A major theme of the discussion is the trade-off between raising capital for velocity and choosing to "sell your way through." Paul shares that while the latter approach ensured financial discipline and ownership, he realized in hindsight that external capital would have allowed them to scale faster against competitors. He also delves into the secrets of Meiotic's long-term employee retention, which centers on fostering a culture of trust, flexible hours, direct programmer-to-client interaction, and actively hiring "makers" and "lifetime learners." Finally, Paul offers crucial advice for modern entrepreneurs, stressing the importance of pivoting when necessary, quickly addressing team performance issues, and ensuring robust financial expertise (the "blood to the company") on even the smallest teams.
Takeaways:
- Design for the Worst-Case Scenario: Paul built his sales enablement platform to work flawlessly offline because medical device reps often present in highly constrained environments (like an OR or a remote area) with zero connectivity. Design your core product to be reliable in its most challenging environment; it will work everywhere else.

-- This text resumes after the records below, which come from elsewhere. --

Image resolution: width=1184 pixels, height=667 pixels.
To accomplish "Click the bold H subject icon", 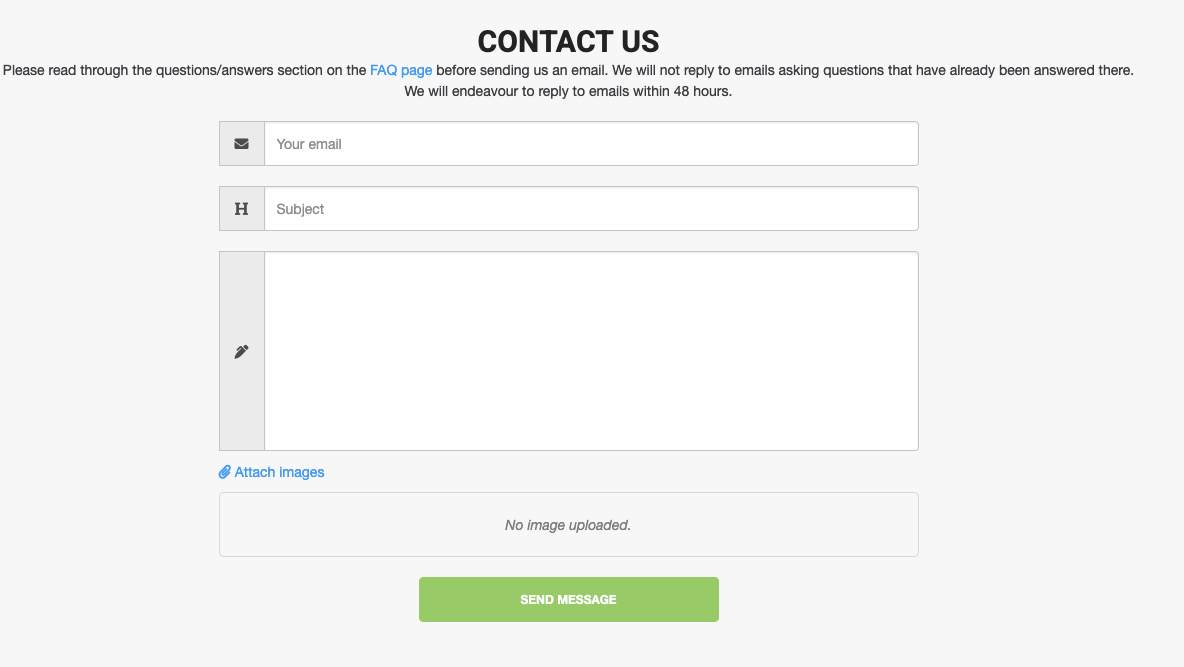I will [x=241, y=209].
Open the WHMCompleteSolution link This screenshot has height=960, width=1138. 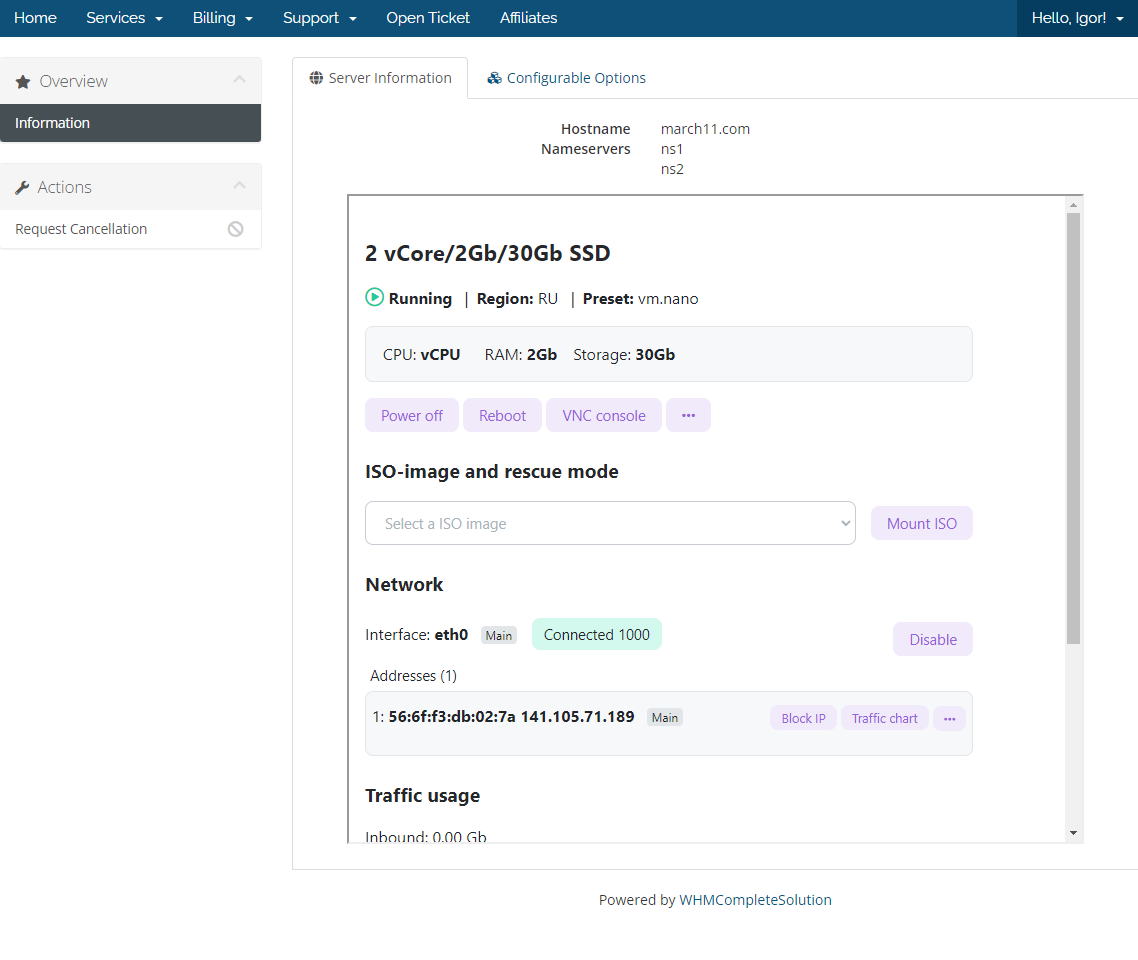coord(755,900)
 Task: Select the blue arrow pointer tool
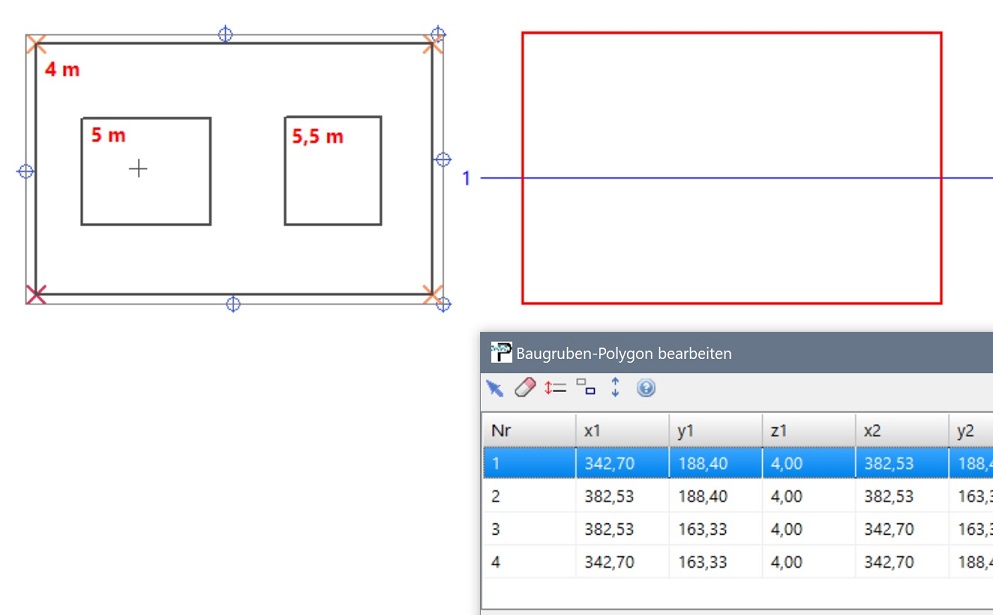(494, 388)
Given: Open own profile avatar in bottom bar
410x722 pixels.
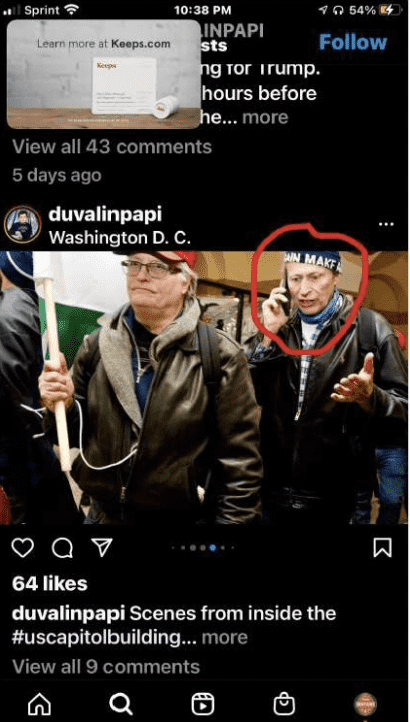Looking at the screenshot, I should (x=365, y=705).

- Regret the Lack of Velocity, Not the Lack of Capital: While Paul is proud Meiotic sold its way through, he noted that capital buys velocity. Analyze your market and competitive landscape; if speed is paramount, be willing to take a measured raise to scale faster.
- Validate the "Lifetime Learner" with "The Five Whys": To ensure strong long-term hires who enjoy tinkering and growth, go beyond surface-level answers in interviews. Ask follow-up, probing questions—like what hobbies they pursue or how they solve broken systems—to determine if curiosity and a desire to learn is truly "in their psyche."

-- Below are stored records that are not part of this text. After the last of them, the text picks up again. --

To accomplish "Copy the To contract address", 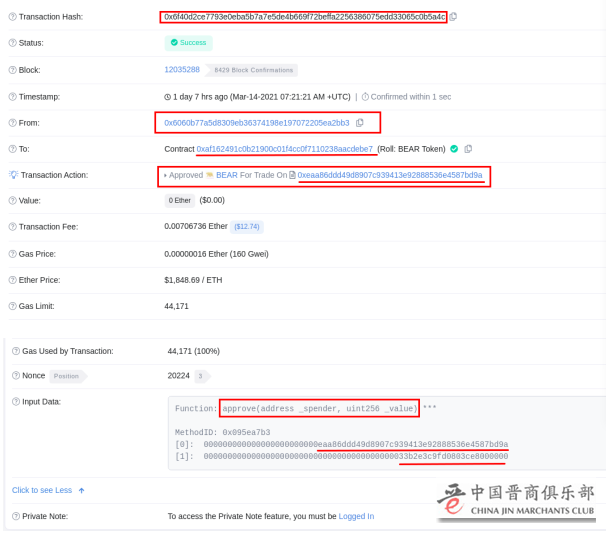I will (468, 149).

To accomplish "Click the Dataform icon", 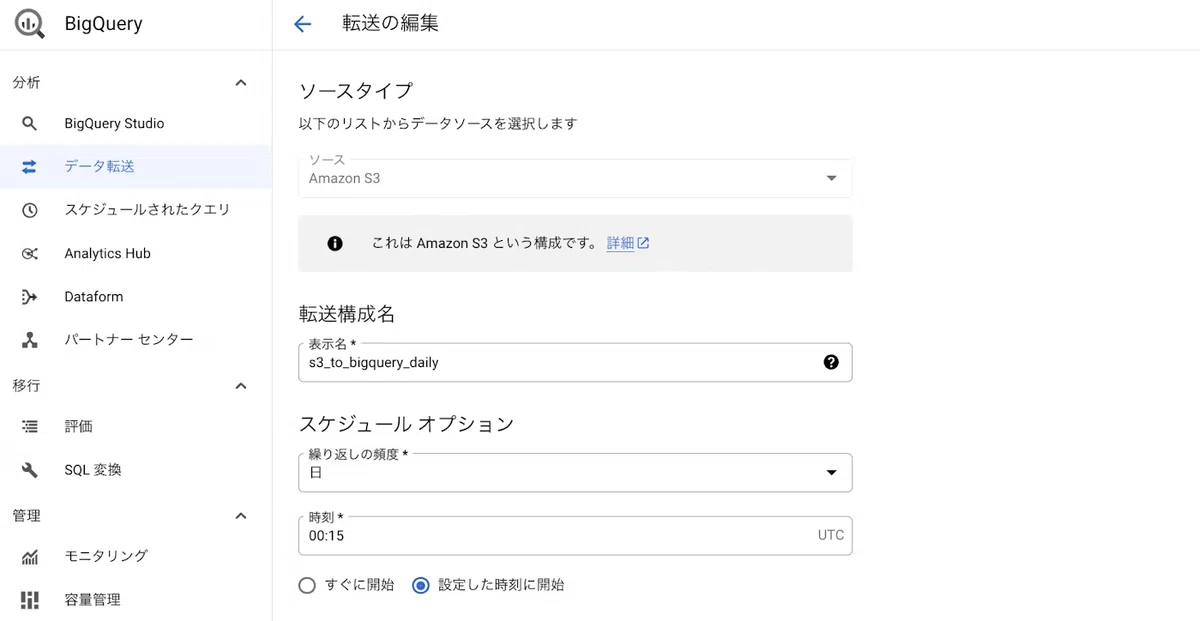I will [x=29, y=297].
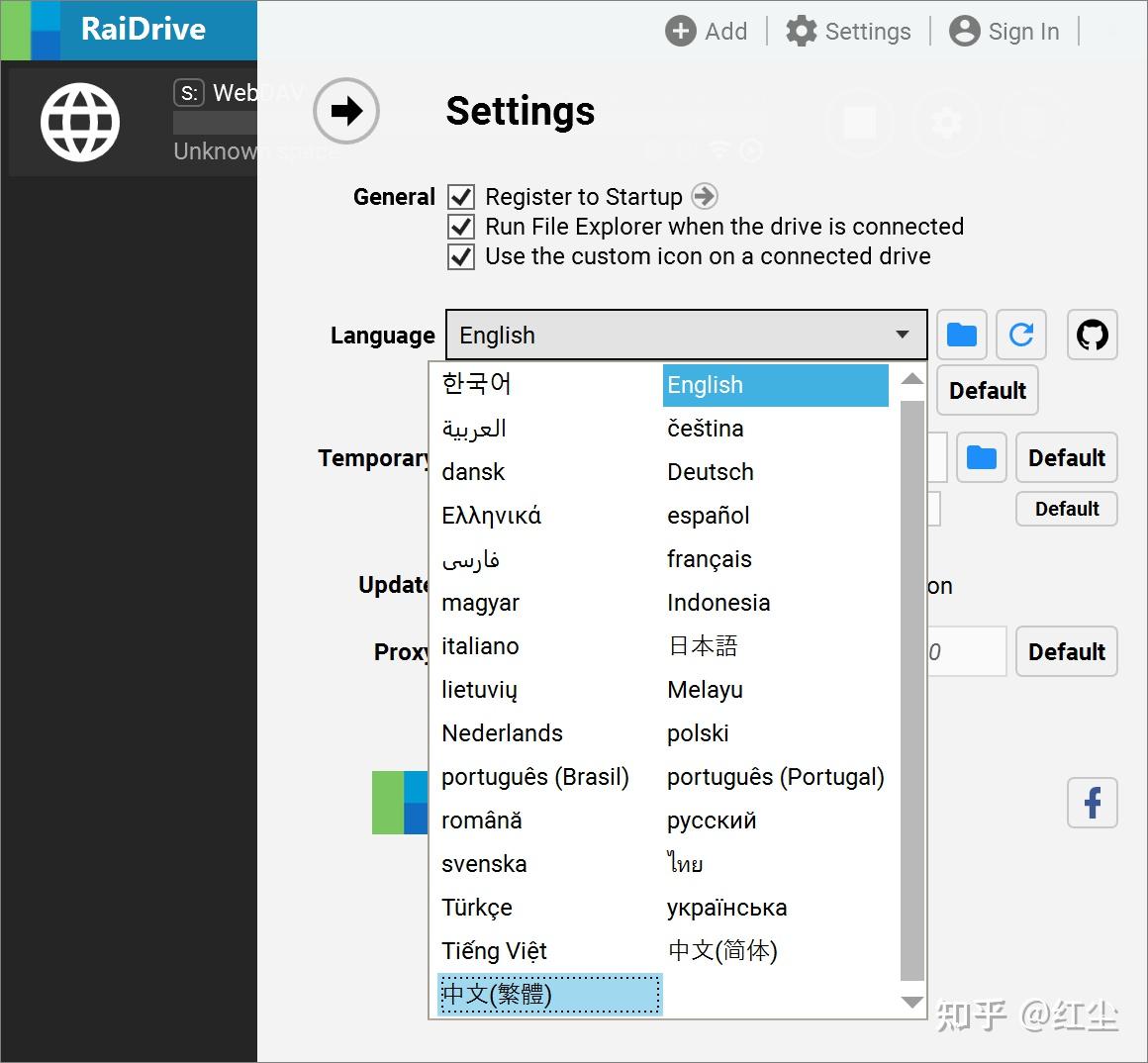Click the arrow beside Register to Startup

pos(704,196)
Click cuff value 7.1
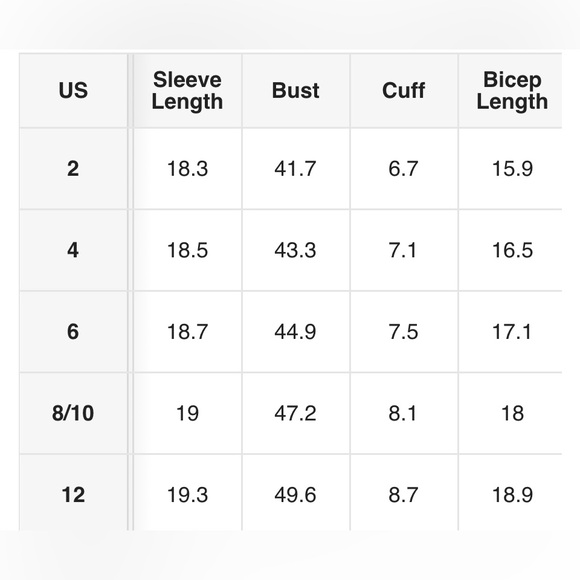The height and width of the screenshot is (580, 580). tap(403, 250)
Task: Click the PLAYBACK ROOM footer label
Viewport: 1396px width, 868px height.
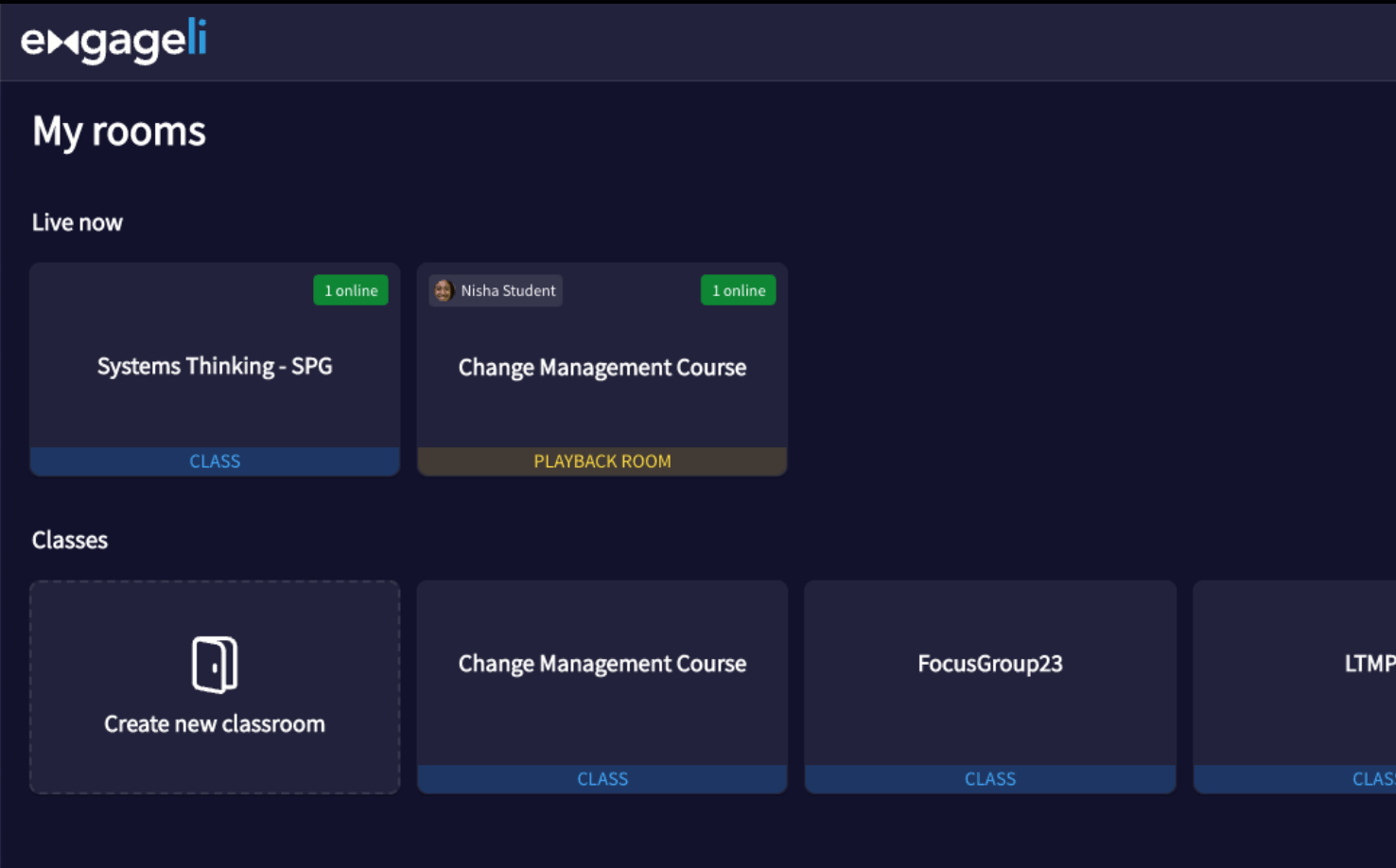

- Embrace the Small, Diverse, High-Impact Team: In the age of AI and modern tools, Paul advises that you no longer need an "army." Focus on a small, diverse group of skilled individuals, ensuring you have strong sales/marketing, tech, and, critically, robust financial expertise.
- A Bad Hire Kills Morale—Act Quickly: As CEO, Paul learned the hardest job is letting someone go, but waiting too long for a non-performing employee to turn around is detrimental. One person can significantly bring down the morale and productivity of the entire team.
Quote of the Show:
- "Money to a company is like blood to the body. If we run outta blood, we die."